Second, a voter participation swing of ~9.3% in the GLX host municipalities accounts for the entirety of Baker's margin of victory. In actual math, not suppositions. Those big-population places can't go off-scale high on participation and deliver him a reelection in 2018. You can posit all sorts of scenarios where he can or will prevail using real math estimates. But you cannot claim with anything other wishful thinking that this simply doesn't matter or is nothing more than an adorable figment of the Somervillean imagination. Somebody cite some reality-based evidence that it doesn't matter.
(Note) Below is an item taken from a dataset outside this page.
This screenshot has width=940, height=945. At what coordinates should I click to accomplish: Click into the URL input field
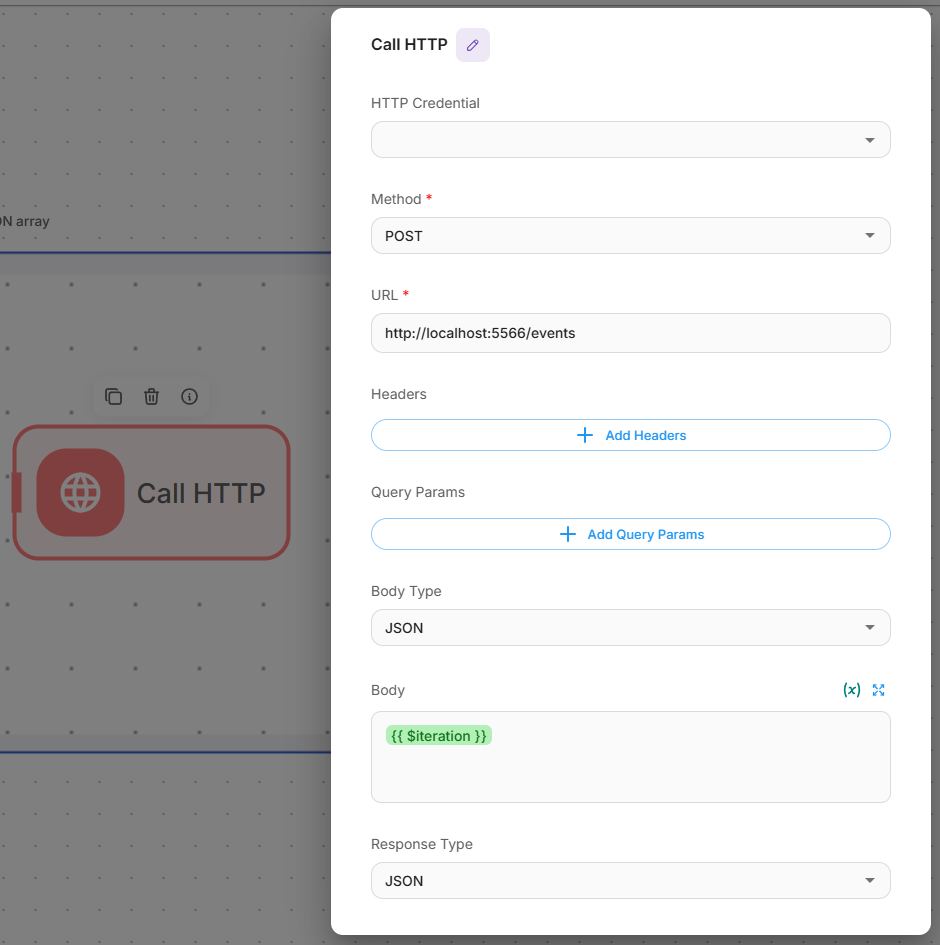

Because actual electoral math paints a sphincter-clenching picture that it does.

And I quoted hope that I do not hope we just accept the bloated cost plan. That we don't just merely "refinance" - if it implies accepting the hugely marked up price made in bad faith and go pay for it by bonds, fees, and taxes. I'm pretty sure that will very politically bad too if the end result is we get GLX but we accept getting ripped off too. I'm sure a narrative of "Baker accepts paying $1bn more than planned and will fix it by bonds" would also drive up anti-Baker votes in areas outside of Somerville (and I suspect Somerville will only marginally more for Baker a little more).

Thus where this is going better be some kind of what Arlington said that we will approach WSK saying "Between cancellation and re-bidding there's near-zero chance you (White Skanska Kiewit) are going to get this work as it stands, since we will cancel at current costs.... But we may build it if competitive bidding lowers our cost..."
Agreed. But that kind of action would actually impress some voters by 1) trying to salvage something real instead of doing the "It could've been worse" negative reinforcement that never ever works; and 2) going after the bad guys to make them feel pain for screwing us. Both of them. WSK's sins aren't punished if the project is just removed and everyone loses...especially if there's no mechanism to blackball them on future bids like the Big Dig contractor grifters weren't blackballed. You actually have to use the free market as a weapon to punish them by getting a re-bid that steals the job away or makes them forfeit the insanest over-padding of their profit margins and explain that to their shareholders. That's playing the short attention-span voter psychology to good effect. If people are mad that we got screwed and mad that there's three-quarters of a billion in sunk cost...they want to see vengeance against those who wronged them if they're not going to get anything tangible salvaged from the fleecing. If that doesn't mean definitive comeuppance for the contractors on their own turf of profit-and-loss, the only other alternative is comeuppance through counting of votes on the pols own turf.

This is why I have to keep hammering against the oversimplistic fantasy that a cut-and-run is so neat, tidy, and consequence-free. Nobody's going to be placated by "it could've been worse" when they're out for blood before those words are even uttered. They're out for blood. Either salvage something net-gain in the real world out of it so they're not out for as much blood, serve up some bad guys on a platter...or they'll take your "it could've been worse" negative reinforcement and find their own bad guys to serve up on a platter. With only mechanism for that being in a voting booth at the precise time when a cancellation decision is freshest. Either way somebody's hands are going to get dirty.

A whole lot of math and a whole lot of Voter Outrage Psych 101 presents evidence in triplicate of that being the way it usually goes down. Got a counterargument? Present your evidence, not wishful thinking repeated.
 
Don't forget Everett and Malden voters. Like Cambridge they also derive almost no benefit from the project, but if voters will be motivated by somewhat close-by transit investments being canceled we should add them into the electoral mix as well.

Cambridge transit users will benefit immensely from GLX by freed up capacity on the Red Line, better transit access for many within Cambridge (increased service to Lechmere and new service just over the border in Union), and the fact continued development in an adjacent community will help the entire area.

The same can be said for Charlestown.